When I was little, my mother had a pottery studio on 6th Street in the East Village. I had borscht at all the neighborhood places, but my favorite was always the cold Ukranian style borscht at Veselka. This is the approximation I was able to come up with at college (with input from a Russian friend from down the hall, plus tweaks to fit my own taste). —The Weary Epicurean
- Serves 6 to 8
Large Beets (as big as you can find)
Medium Red Onions
Good Red Wine Vinegar to Taste
Seasoning to Taste
Chopped Dill to Taste
Boiled Eggs to Taste
Sour Cream to Taste
Diced Celery to Taste
- Put the beets on a dish and cover in paper towel. Microwave a minute at a time, testing skins for looseness. After 4-5 minutes you should be able to remove them easily. Microwaving has zero effect on the flavor of tough, sugary beets! Incidentally, when I say 4, I mean four real big 'uns, like maybe 3"-4" in diameter. If these are unavailable, just make sure you're getting as much weight of beets as you are cabbage or your soup will be cabbagey!
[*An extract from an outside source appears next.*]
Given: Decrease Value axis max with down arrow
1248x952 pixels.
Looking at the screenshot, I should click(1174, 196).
- Once peeled, you have a bit of a choice to make. The beets need to be chopped. To get the best flavor, I think the way to do it is to cut them in half, then make half moon slices about a quarter of an inch thick. For the best appearance and bite, however, you should do rough julienne. Really, it depends on how beety you require your soup to be - sometimes a mix is a good idea.
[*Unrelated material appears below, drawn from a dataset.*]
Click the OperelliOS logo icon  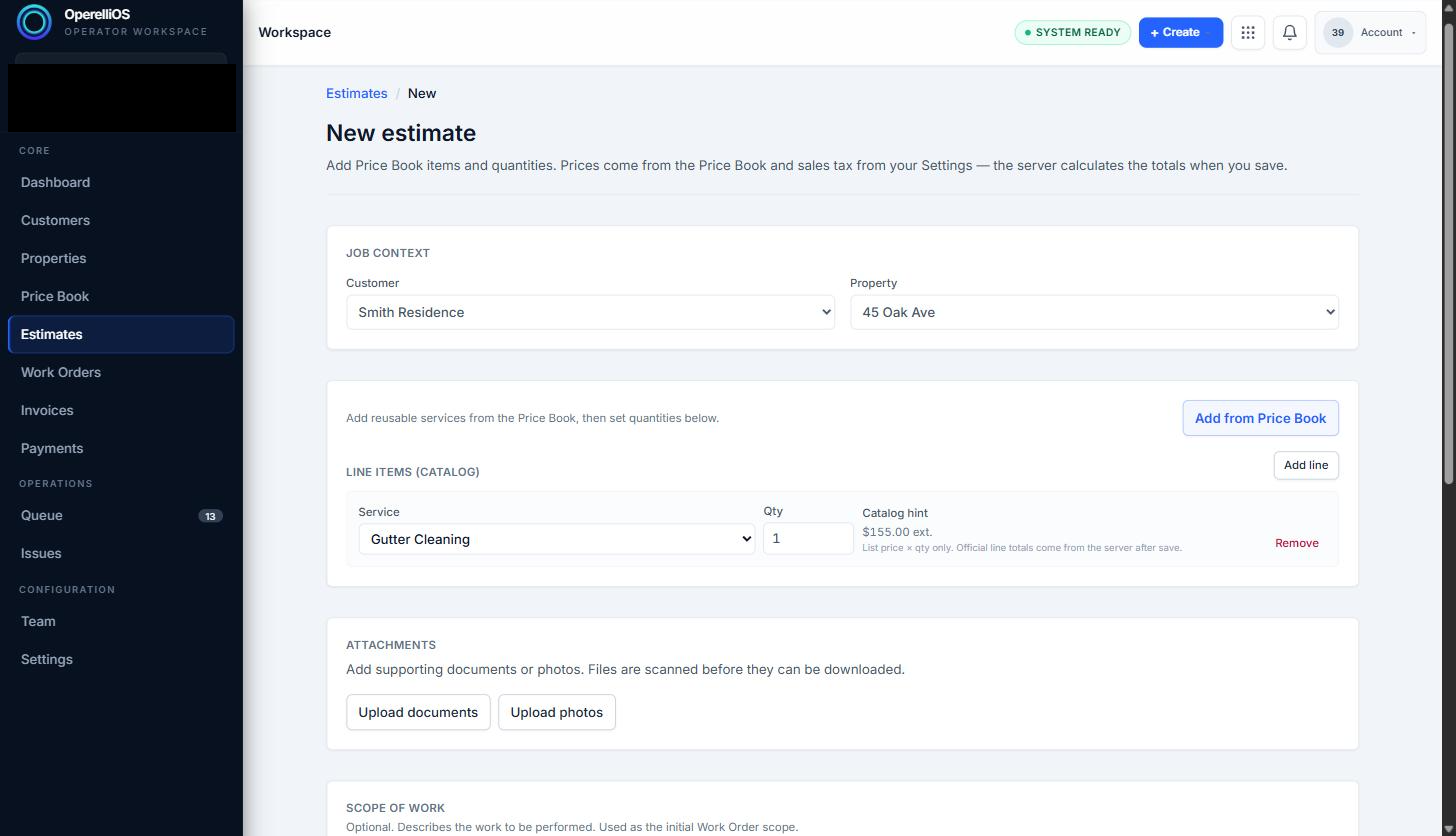click(34, 22)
- Carefully shred your red cabbage, fairly finely. Rough chunks of cabbage ruin the texture of the soup, in my opinion.
- Cut the (large) onion into half moon eighths.
- Finely dice your garlic with a sharp knife to keep it nice and strong.
- Bring beef stock to boil in a large stock pot, and add cabbage, onion, garlic and bay leaves. Make sure all is covered by a few inches, but not overly covered. If your stock sucks, obviously your soup will also. Maybe supplement a store-bought stock with some beef bones you've roasted in the oven to add flavor. Wait about 15 minutes before adding the beets.
- Add your beets, and boil at a sort of "fast simmer" for half an hour. Basically you want the soup to reduce a little, but if you boil it to fast it's not sugary enough at all. Taste it periodically . . . it should get sweeter over time.
- Take the borscht off the heat, cover tightly and let it cool overnight, at least 8 hours. Move it to the fridge once it's room temperature (unless you're trying to kill someone).
- Season the borscht with salt, pepper and red wine vinegar just prior to serving. Serve with sliced hard boiled egg, chopped dill, chopped celery, and sour cream. Challah bread is also an excellent idea!